Your task is to filter the data below down to the lines holding "icon".

(Saved data entries)
·····

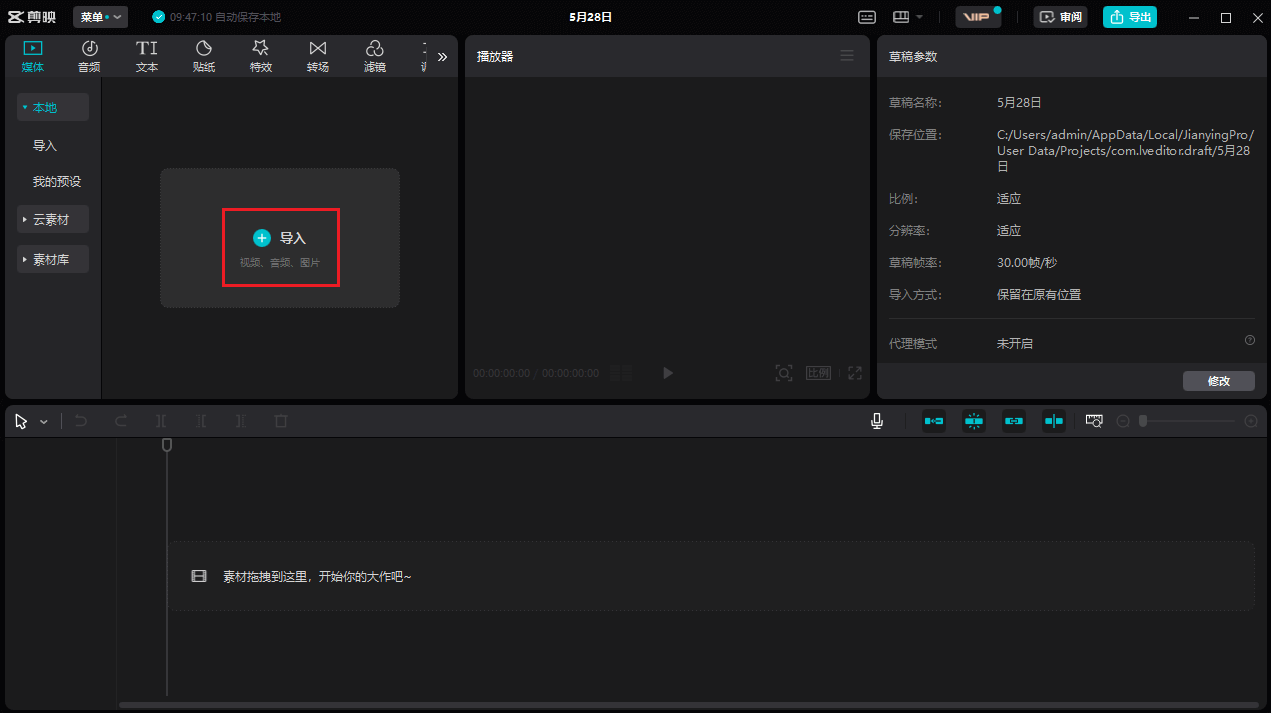1271x713 pixels.
Task: Open the 音频 audio panel
Action: click(x=89, y=55)
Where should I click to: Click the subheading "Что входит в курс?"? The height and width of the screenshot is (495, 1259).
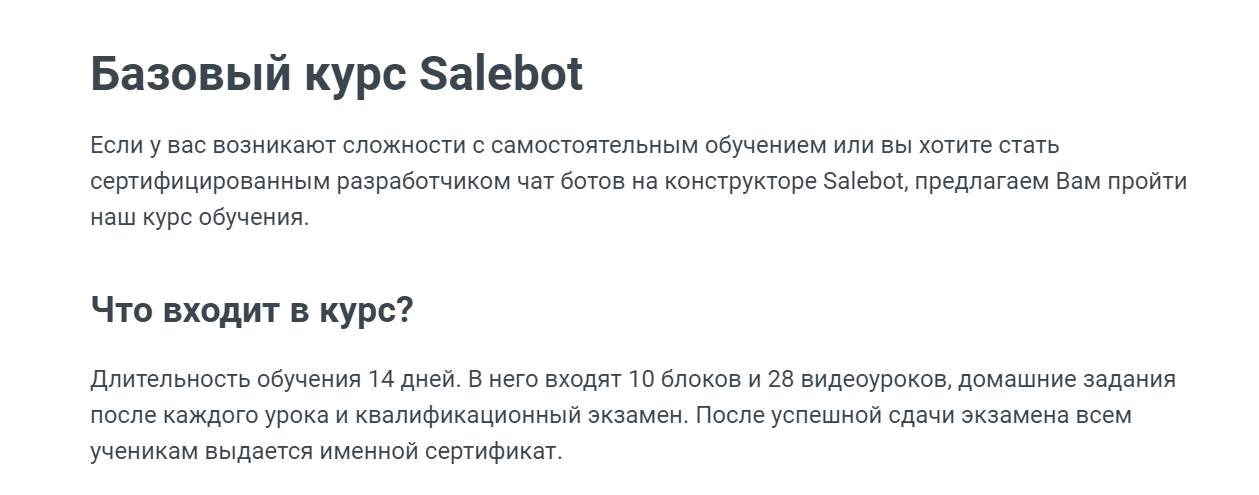[251, 309]
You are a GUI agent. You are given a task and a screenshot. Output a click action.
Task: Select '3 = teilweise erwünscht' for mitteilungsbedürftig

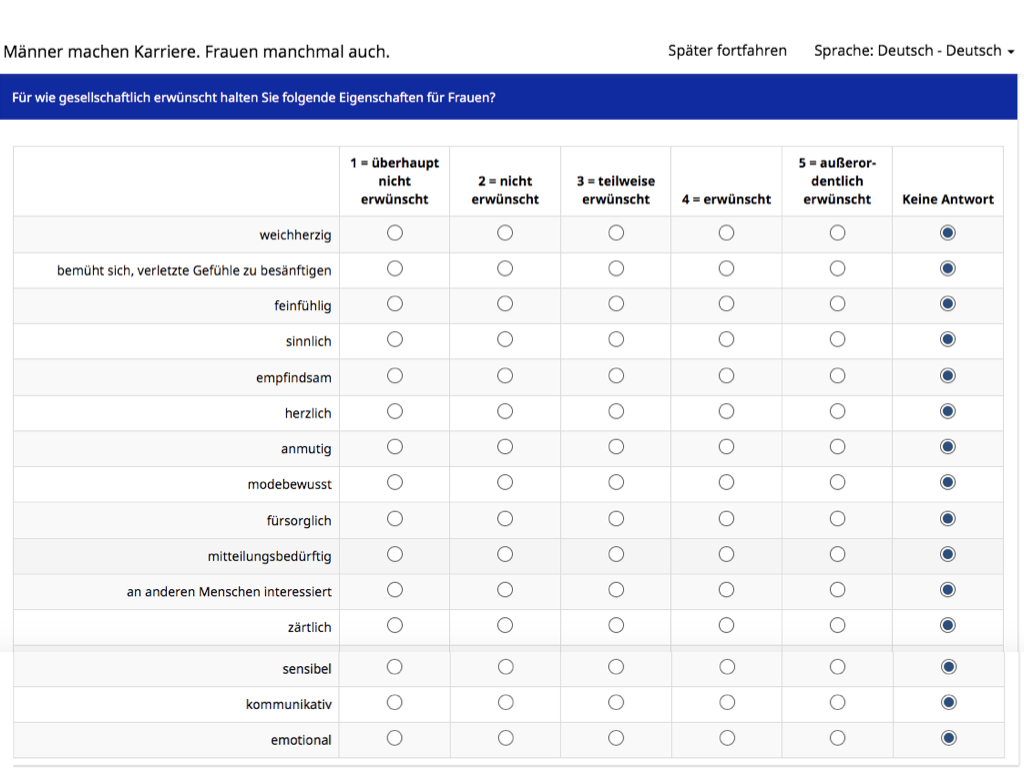[616, 554]
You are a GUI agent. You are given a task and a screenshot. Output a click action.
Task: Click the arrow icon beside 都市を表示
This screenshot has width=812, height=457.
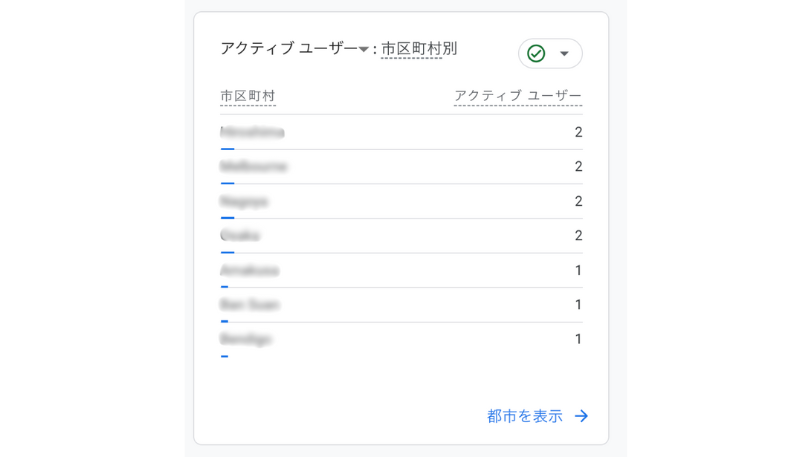581,416
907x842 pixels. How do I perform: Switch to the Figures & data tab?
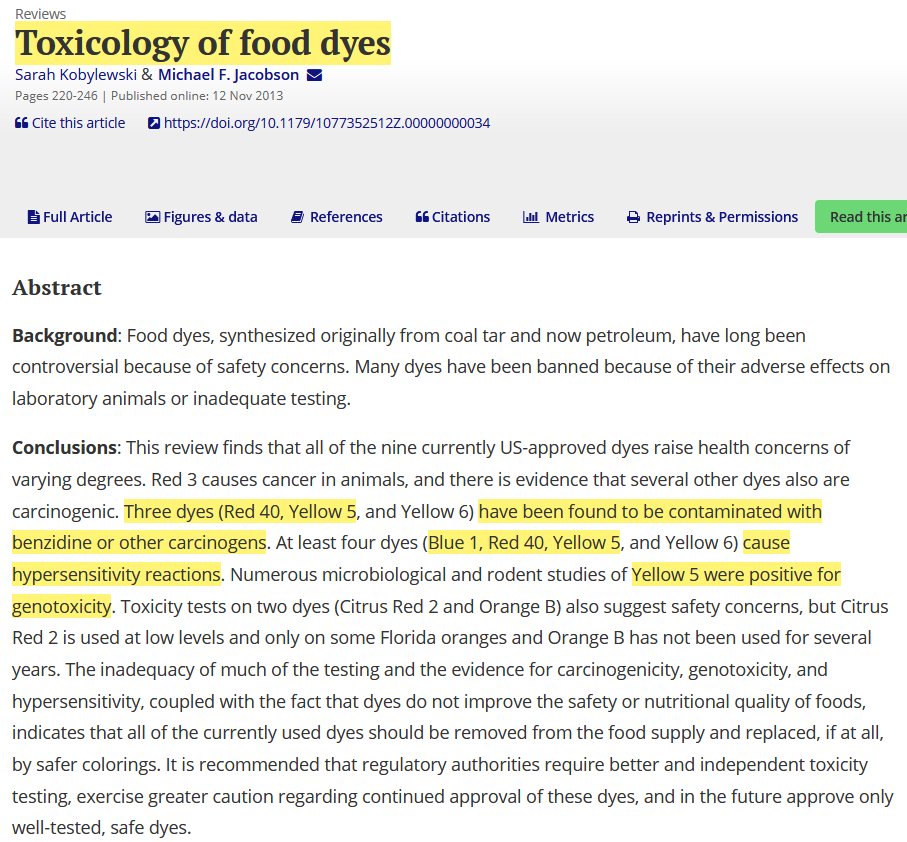coord(201,217)
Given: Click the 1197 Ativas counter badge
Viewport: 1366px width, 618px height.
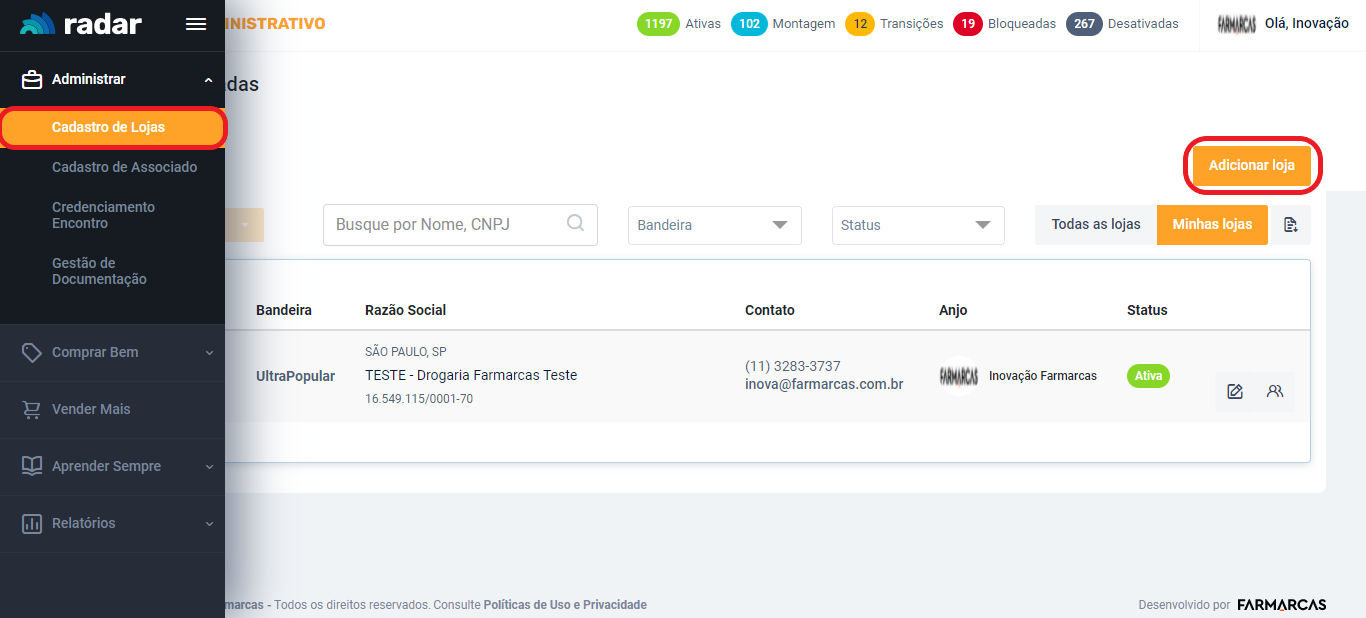Looking at the screenshot, I should pos(658,24).
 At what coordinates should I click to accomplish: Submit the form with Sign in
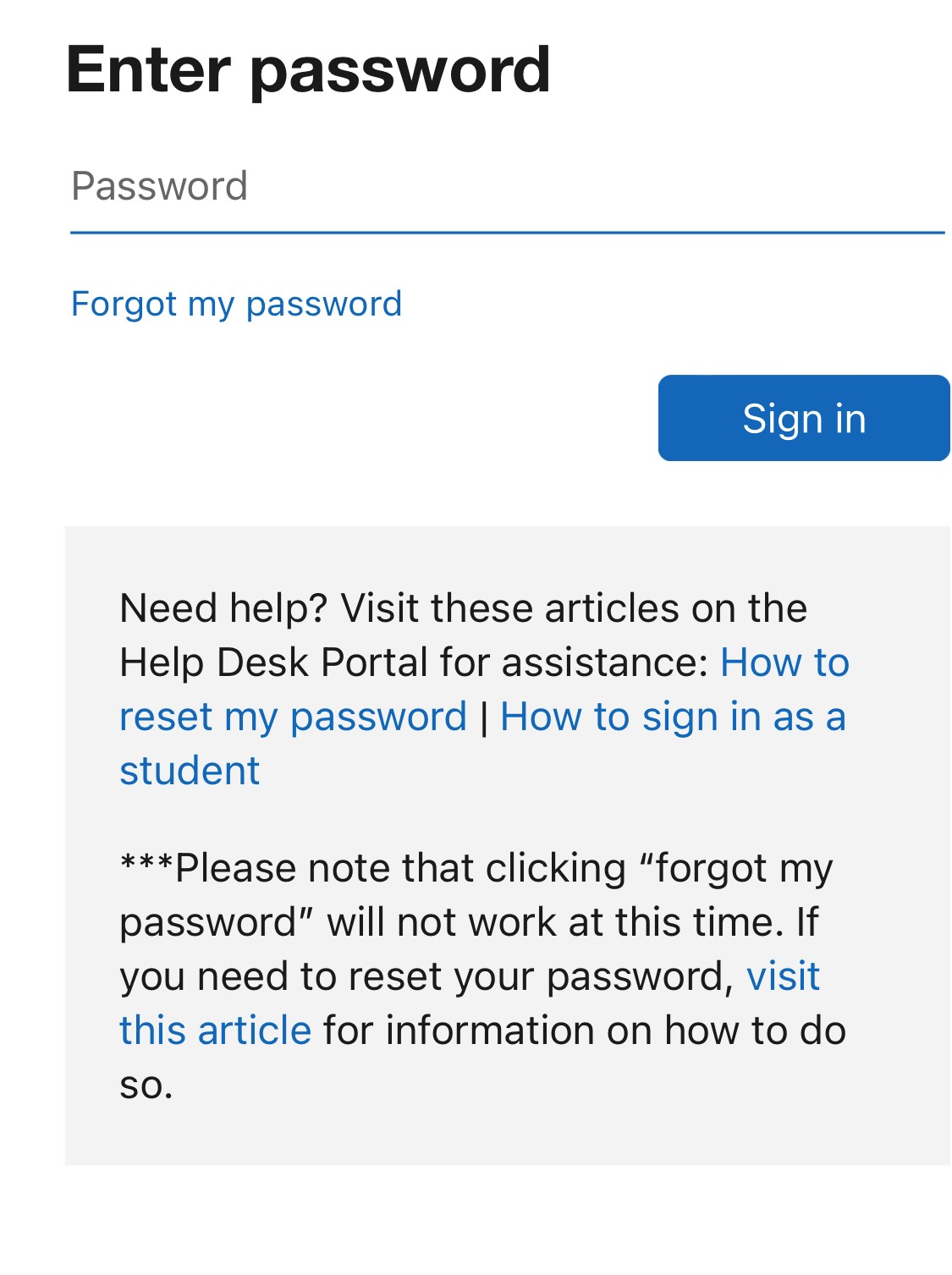[x=804, y=418]
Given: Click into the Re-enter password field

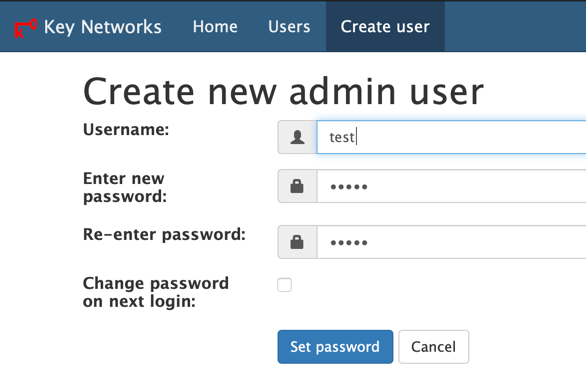Looking at the screenshot, I should tap(451, 242).
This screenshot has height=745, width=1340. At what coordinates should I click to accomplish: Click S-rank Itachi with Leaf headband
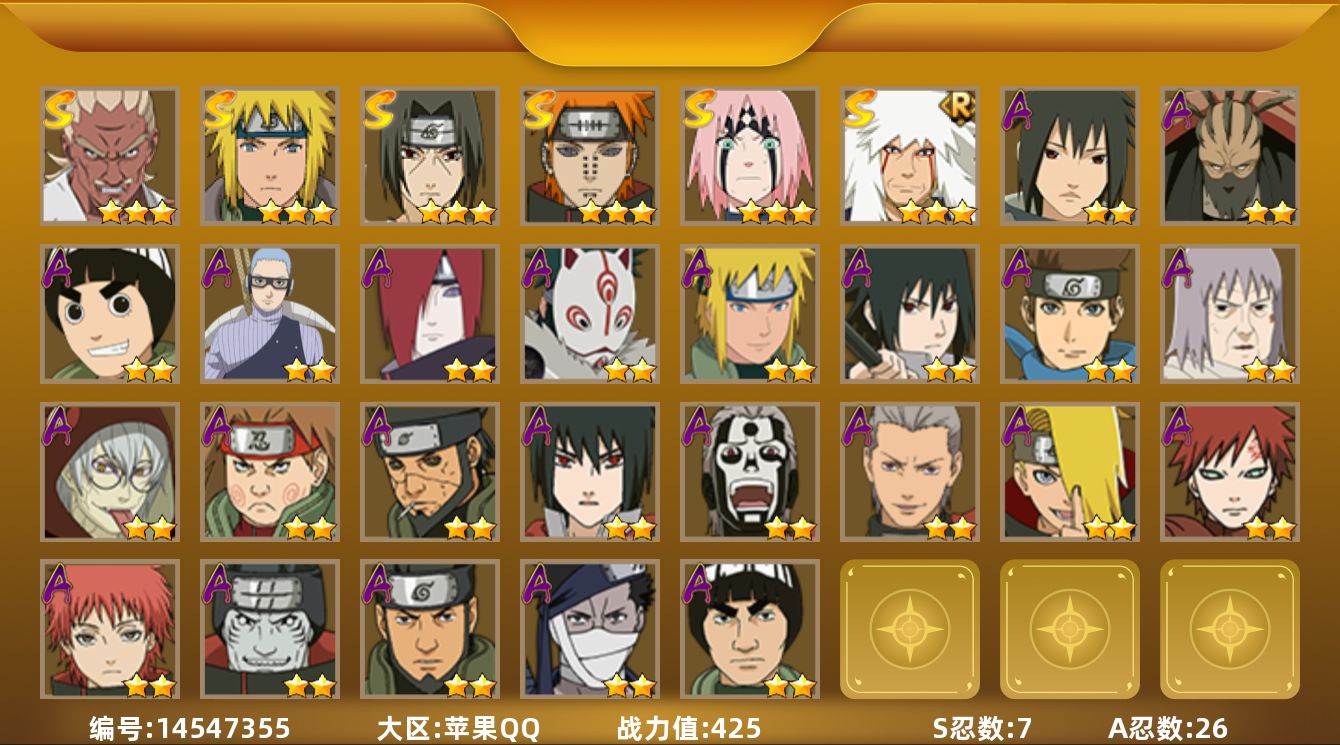pyautogui.click(x=429, y=156)
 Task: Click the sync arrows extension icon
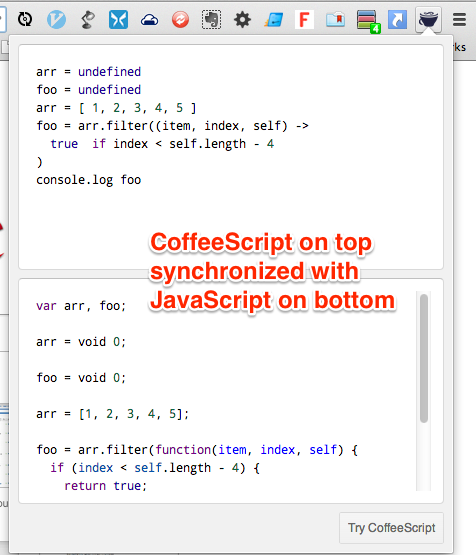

·····

## WRITTEN RESPONSE
Task: Click the arrow icon beside 都市を表示
 Task: Click the sync arrows extension icon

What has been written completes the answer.